Return the items below verbatim, from the line containing "Navigate to the Settings menu item" through the end of the items, with both ends included. Leave the pictures out.

— START —

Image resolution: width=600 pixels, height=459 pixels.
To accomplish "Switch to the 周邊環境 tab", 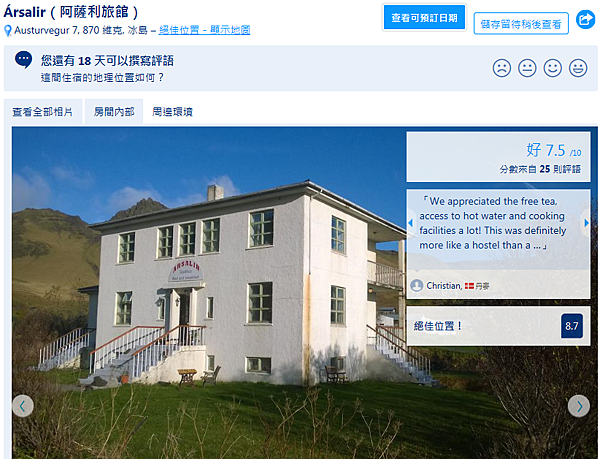I will click(172, 112).

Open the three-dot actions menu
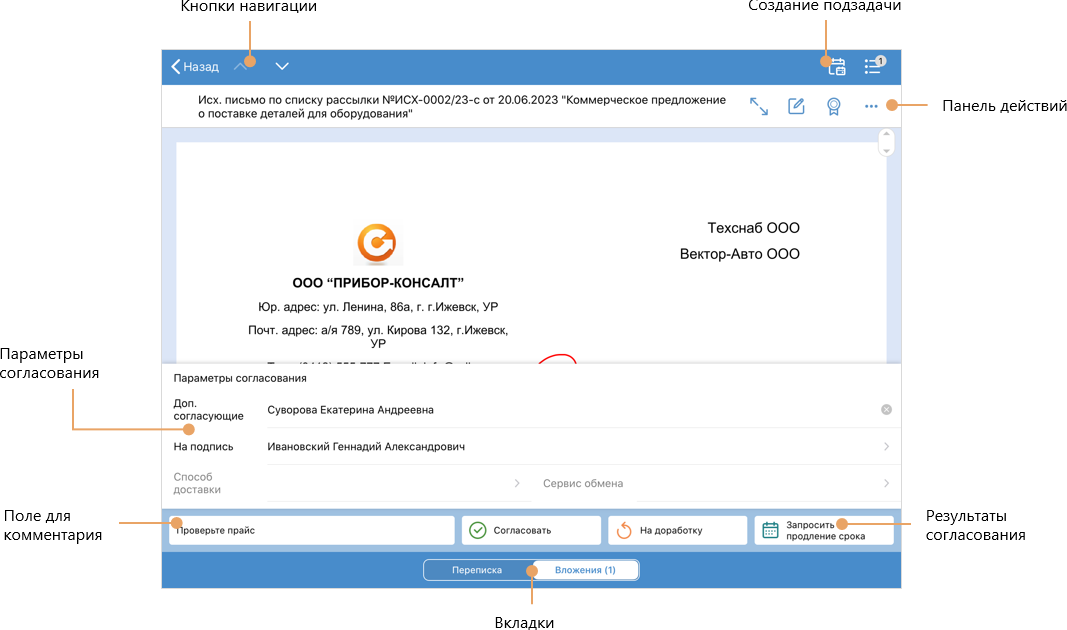pos(871,107)

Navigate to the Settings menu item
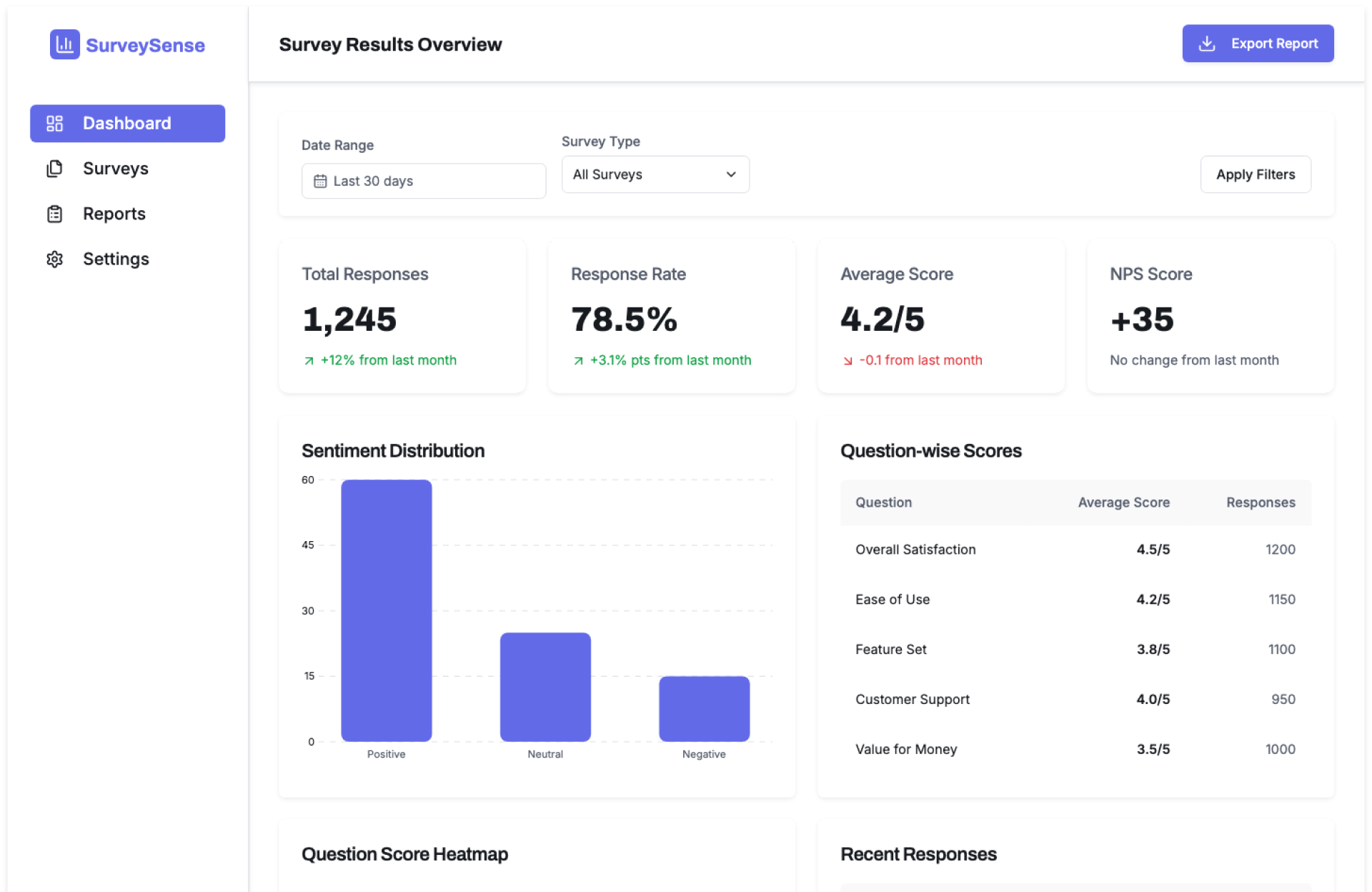coord(116,259)
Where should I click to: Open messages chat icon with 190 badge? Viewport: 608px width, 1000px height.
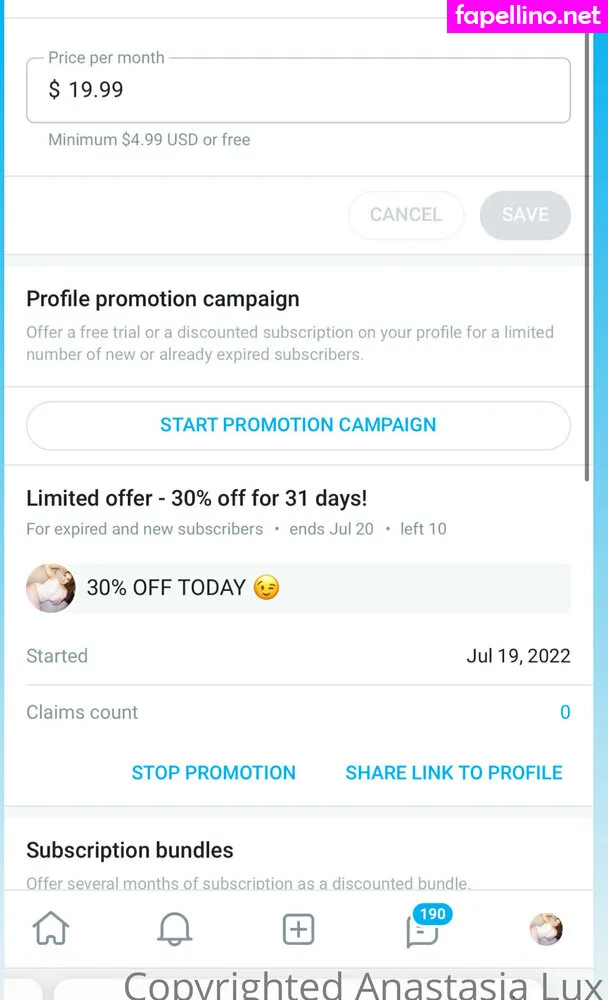(x=422, y=929)
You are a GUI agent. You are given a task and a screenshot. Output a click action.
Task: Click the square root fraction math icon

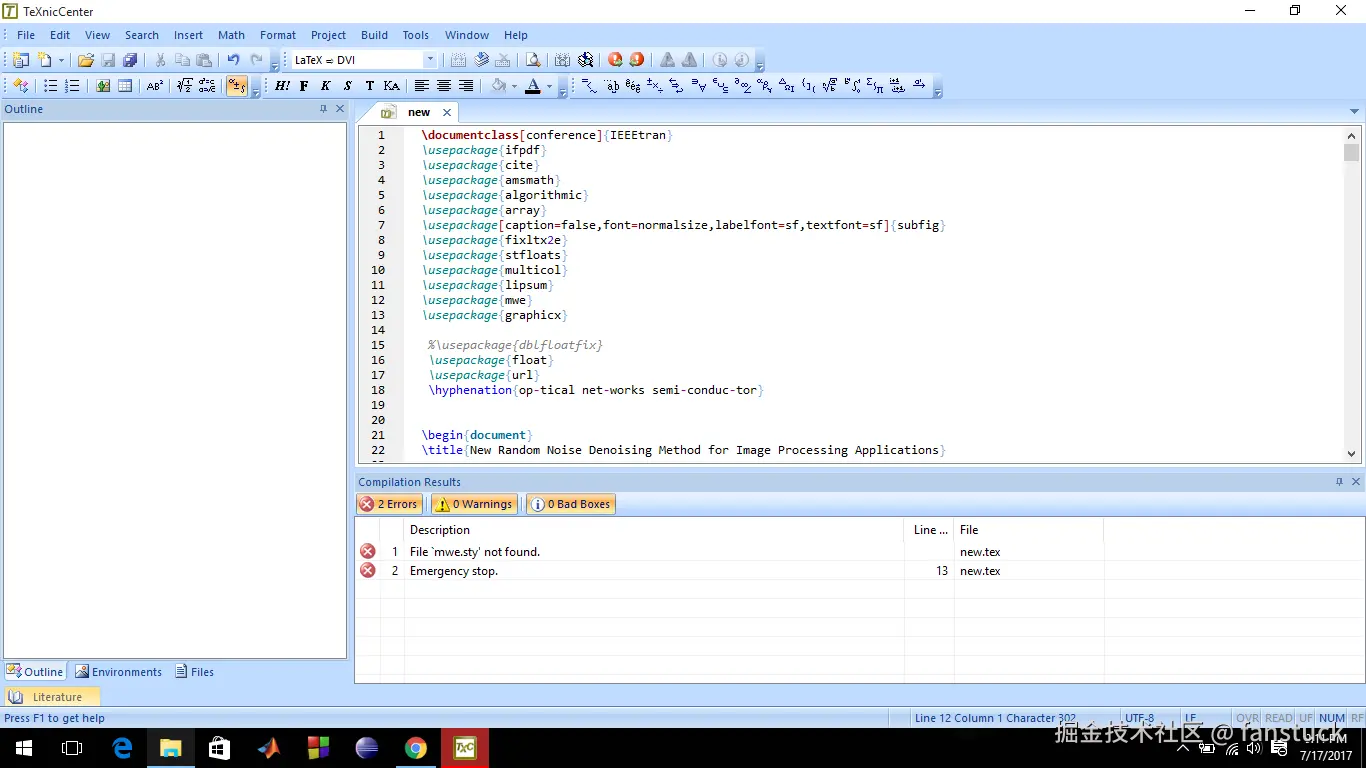tap(185, 86)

— END —

### COMPLETE RESPONSE:
Navigate to the Settings menu item
coord(116,259)
Where should I click to: Open messages chat icon with 190 badge? Viewport: 608px width, 1000px height.
(x=422, y=929)
You are a GUI agent. You are given a task and a screenshot. Output a click action.
Task: Click the square root fraction math icon

tap(185, 86)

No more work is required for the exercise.